Sudah satu minggu lebih Sejak tiba di kota tercinta Sidoarjo Riya tinggal di rumah orang tua Dayat, rumah sederhana berlantai Satu dengan pekarangan luas.
Tidak seperti yang dihawatirkannya kedua orang tua Dayat menerima mereka dengan senang hati meski ada beberapa saudara yang diam– diam membicarakannya dibelakang.
Riya tak ambil pusing dengan itu telinganya sudah terlalu kebal untuk mendengar sindiran seperti Itu satu hal yang patut dia syukuri yang patut dia syukuri ada si kecil Maira anak perempuan Dayat, yang menemaninya dengan tingkah polahnya yang lucu sedikit banyak bisa mengurangi rasa tertekan dan kesepian yang melanda hatinya sejak tiba di Sidoarjo.
Keesokkan harinya Dayat bergegas mencari pekerjaan syukurlah tak perlu waktu lama Dayat mendapatkan pekerjaan di salah satu pabrik sepatu. Dekat tempat tinggal mereka, hari ini mereka berencana untuk mengajak Maira yang dari kemarin merengek ingin berenang di waterpark 'SUNCITY Mall'
Kebetulan hari ini bertepatan dengan weekend, Dayat juga baru mulai bekerja esok hari nggak ada salahnya menyenangkan Maira yang telah lama terpisah dari sang Ayah selama ini.
“Syukurlah, Maira senang," ujar Riya merasa lega selama ini dia merasa sangat bersalah pada Maira karena membawa ayahnya pergi jauh darinya. Setidaknya dengan melihat tawa bahagia Maira saat ini rasa bersalahnya akan sedikit berkurang.
“Maira paling suka main air sayang, jadi wajar kalau dia sangat senang.”
Dayat merangkul bahu Riya menatap sang putri dari tepi kolam yang terlihat sangat bahagia berlarian bermain air dengan anak –anak lain.
“Aku tahu Day, tapi aku merasa bersalah sama Maira saat dia membutuhkan Ayahnya aku malah membawa kamu kabur meninggalkan dia di sini.”
“Maira itu pintar, lebih berpikiran dewasa dibanding anak – anak lain yang seusia dengannya, dia tahu apa yang terjadi dengan orang tuanya dan bisa memahami itu sejak bercerai dengan mantan istri aku dan Maira ikut dengan aku. Maira sangat penurut dan tidak banyak menuntut terlihat tak terpengaruh dengan perceraian kami. Awalnya aku sangat khawatir kalau Maira senggaja menyembunyikan keresahan hatinya atas perceraian kami, tapi setelah sekian lama mengasuh Maira sendiri. Aku akhirnya paham Maira adalah anak yang pintar dan berpikiran dewasa bisa memahami semuanya tidak bertanya atau pun menyalahkan kami orang tuanya."

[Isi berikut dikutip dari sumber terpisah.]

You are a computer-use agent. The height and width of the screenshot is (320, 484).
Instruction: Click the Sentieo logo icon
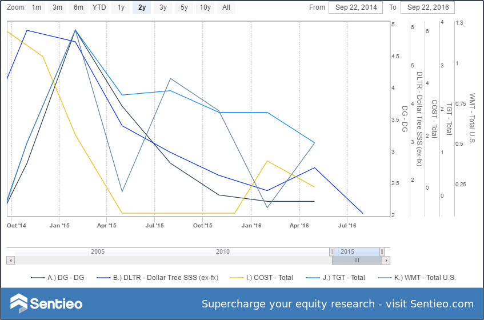19,303
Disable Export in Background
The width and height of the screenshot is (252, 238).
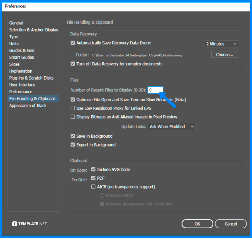pos(72,145)
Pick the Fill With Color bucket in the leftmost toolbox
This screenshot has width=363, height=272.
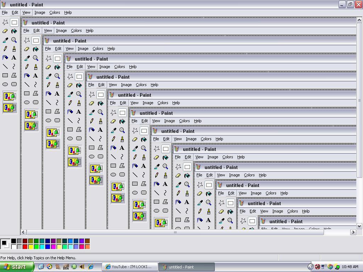point(14,31)
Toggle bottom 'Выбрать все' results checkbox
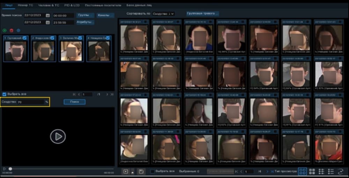Image resolution: width=349 pixels, height=178 pixels. coord(153,171)
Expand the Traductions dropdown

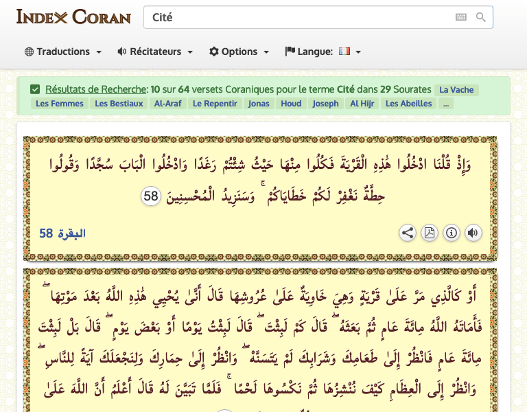pos(63,52)
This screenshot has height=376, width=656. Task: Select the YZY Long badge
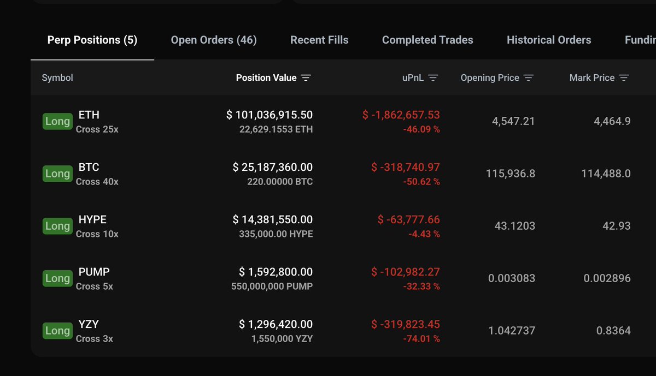[57, 331]
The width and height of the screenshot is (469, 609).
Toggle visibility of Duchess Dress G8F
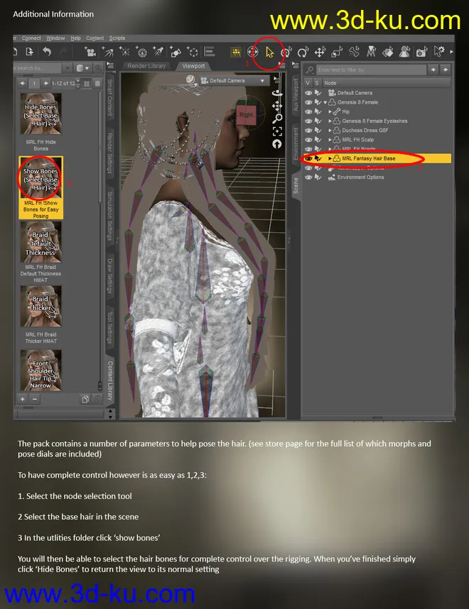[308, 131]
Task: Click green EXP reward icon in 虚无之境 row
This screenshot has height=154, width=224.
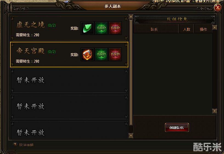Action: pyautogui.click(x=101, y=28)
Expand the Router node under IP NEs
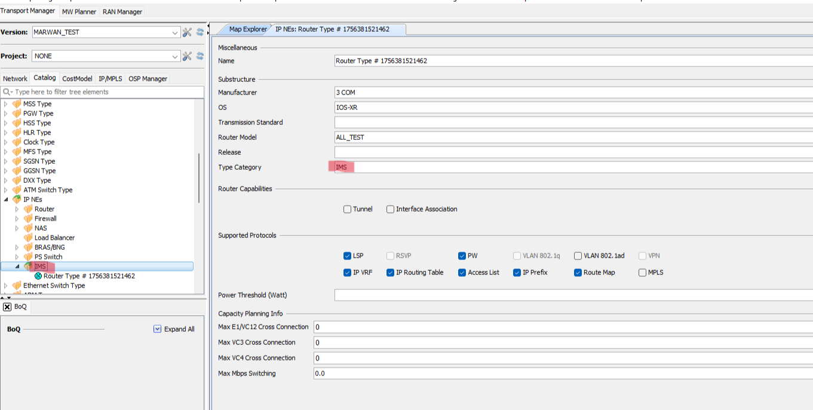The width and height of the screenshot is (813, 410). [x=17, y=209]
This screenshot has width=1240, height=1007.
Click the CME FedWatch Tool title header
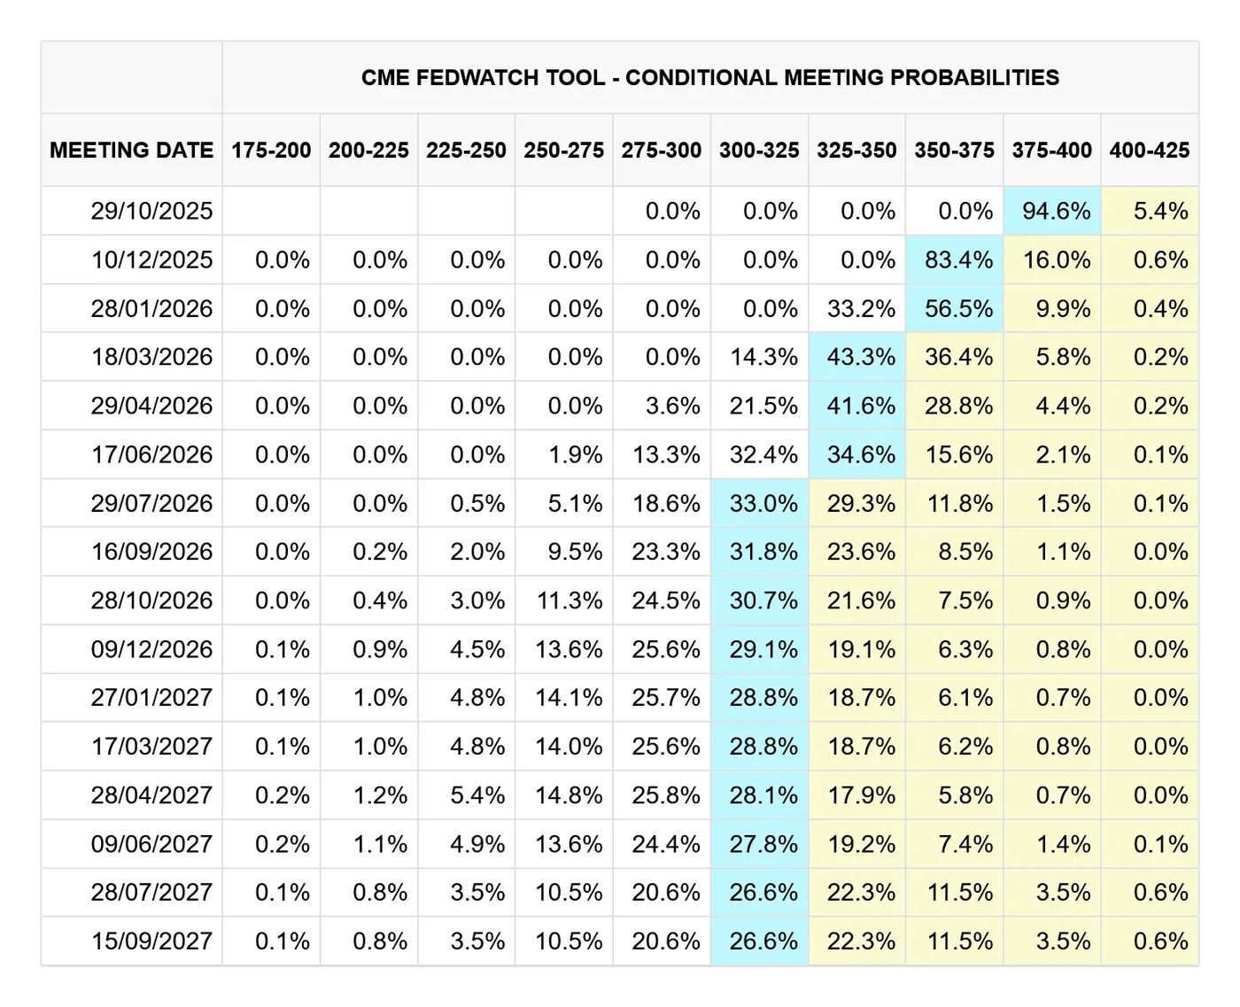pos(709,78)
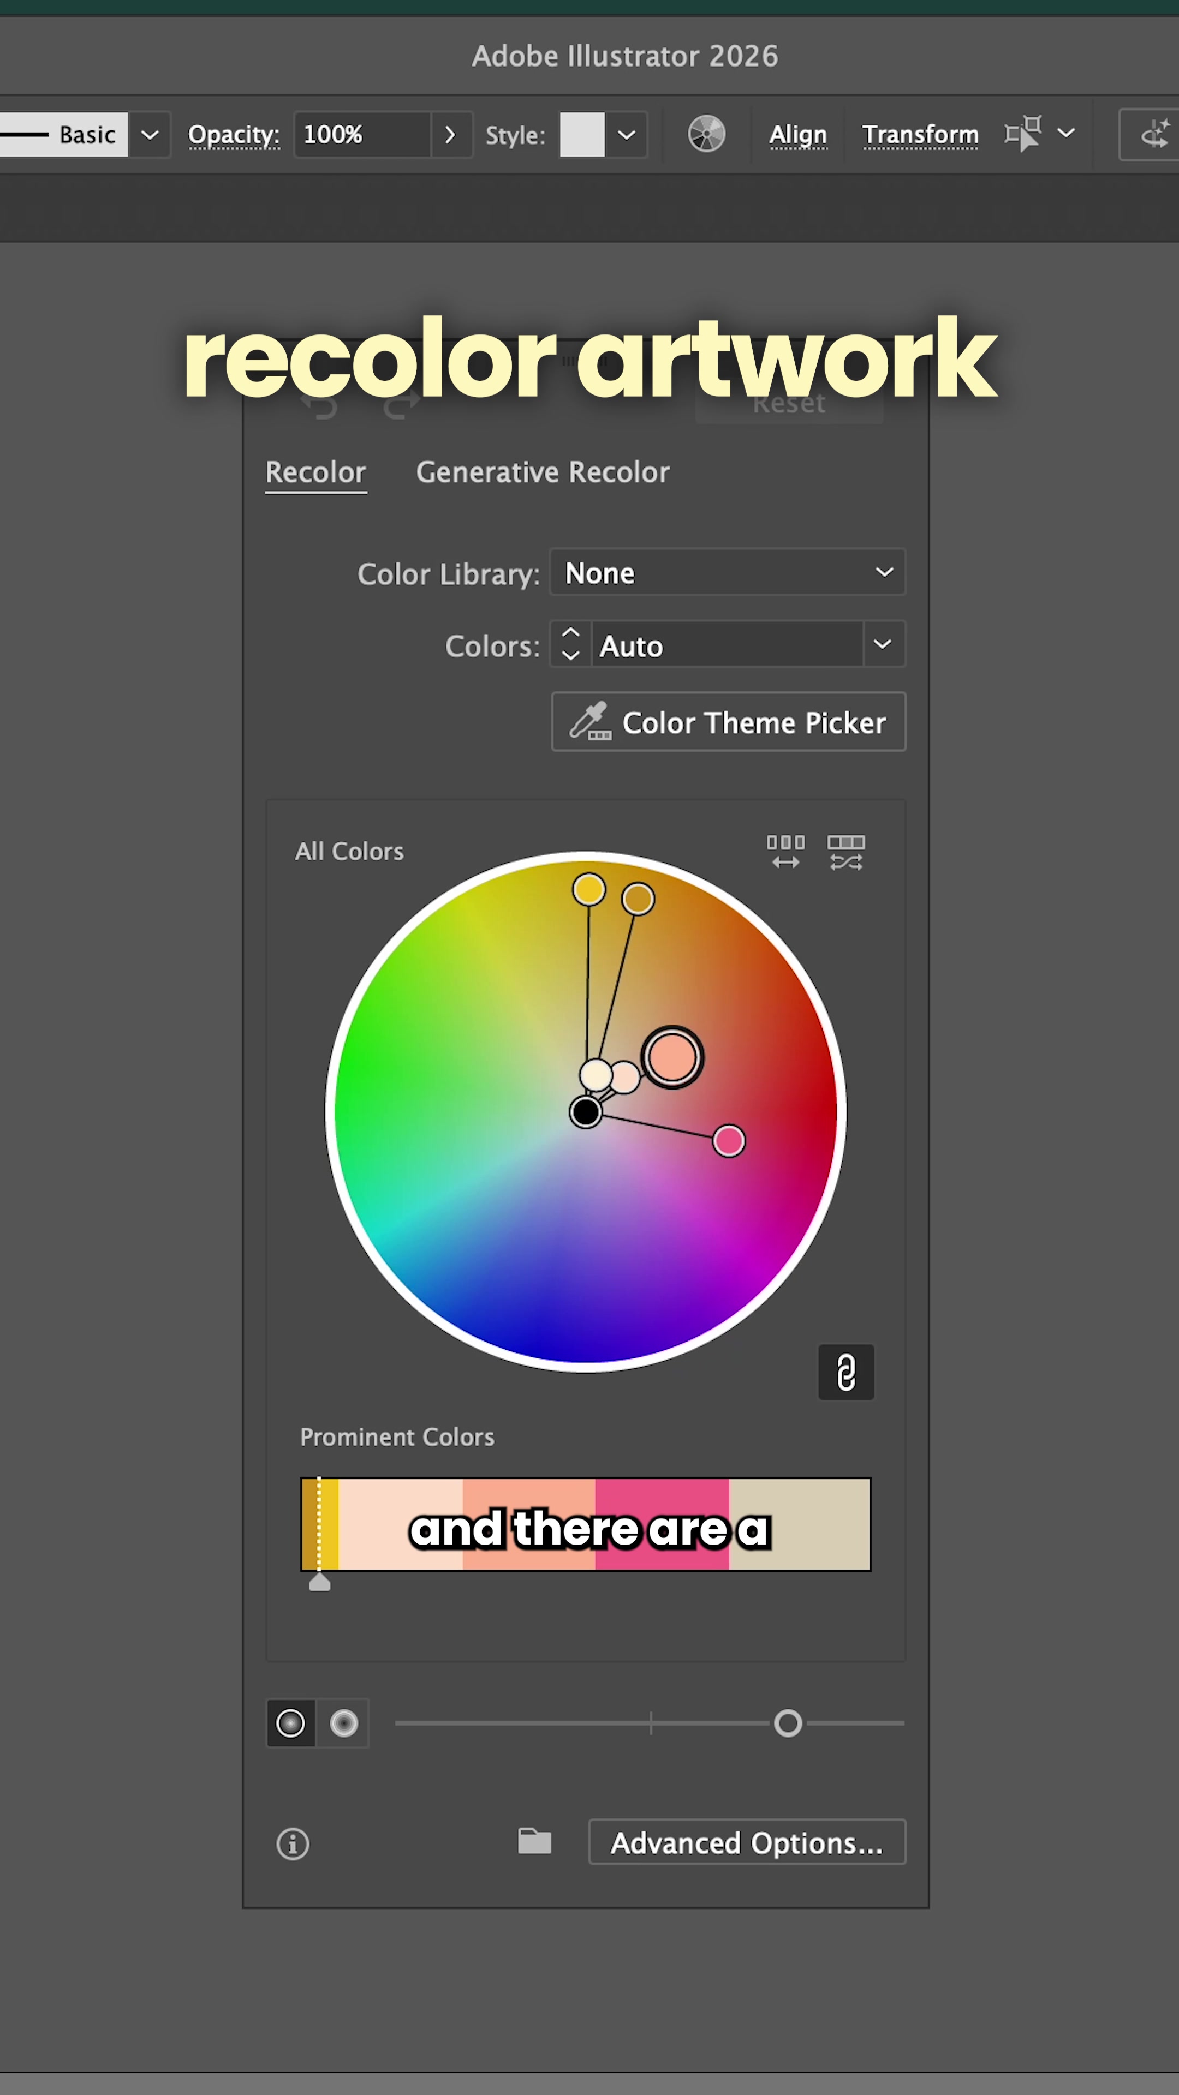1179x2095 pixels.
Task: Open the Color Library dropdown
Action: coord(727,573)
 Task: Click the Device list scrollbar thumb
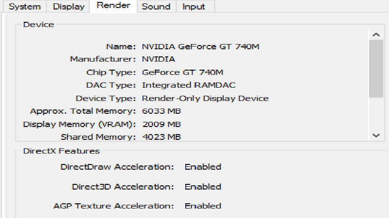pyautogui.click(x=376, y=69)
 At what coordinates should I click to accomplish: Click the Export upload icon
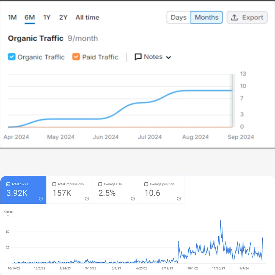pos(234,18)
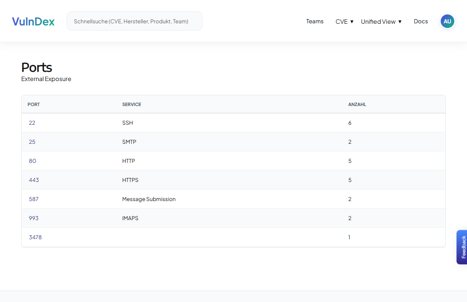The height and width of the screenshot is (302, 467).
Task: Click port 587 link
Action: [x=34, y=199]
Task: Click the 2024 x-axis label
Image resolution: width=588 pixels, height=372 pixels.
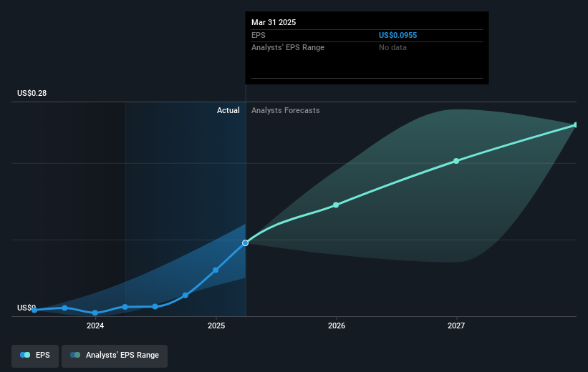Action: coord(95,326)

“Yah, Maira lapar, “ ucap Maira dengan logat anak –anaknya yang mengemaskan.
“Ganti baju dulu , sama Mama Riya baru kita makan.”
Dayat mengangkat tubuh Maira dari dalam kolam membawanya menuju ruang ganti diikuti oleh Riya.
“Ayah tunggu di sini, cuma Mama Riya yang boleh ikut masuk.”
Maira menghadang Dayat di depan pintu melarangnya ikut masuk dengan wajah cemberut lucu, membuat orang gemas saat melihatnya.
“Kenapa? biasanya juga Ayah yang bantuin Maira ganti baju?”
Dayat merasa heran dengan tingkah laku putrinya beberapa bulan tak bertemu putrinya ini, menjadi semakin lucu dan Mengemaskan.
“Sudahlah Day, mungkin Maira malu di kalau kamu yang bantuin. Biar aku saja kamu tunggu di sini turuti saja apa permintaan Maira.”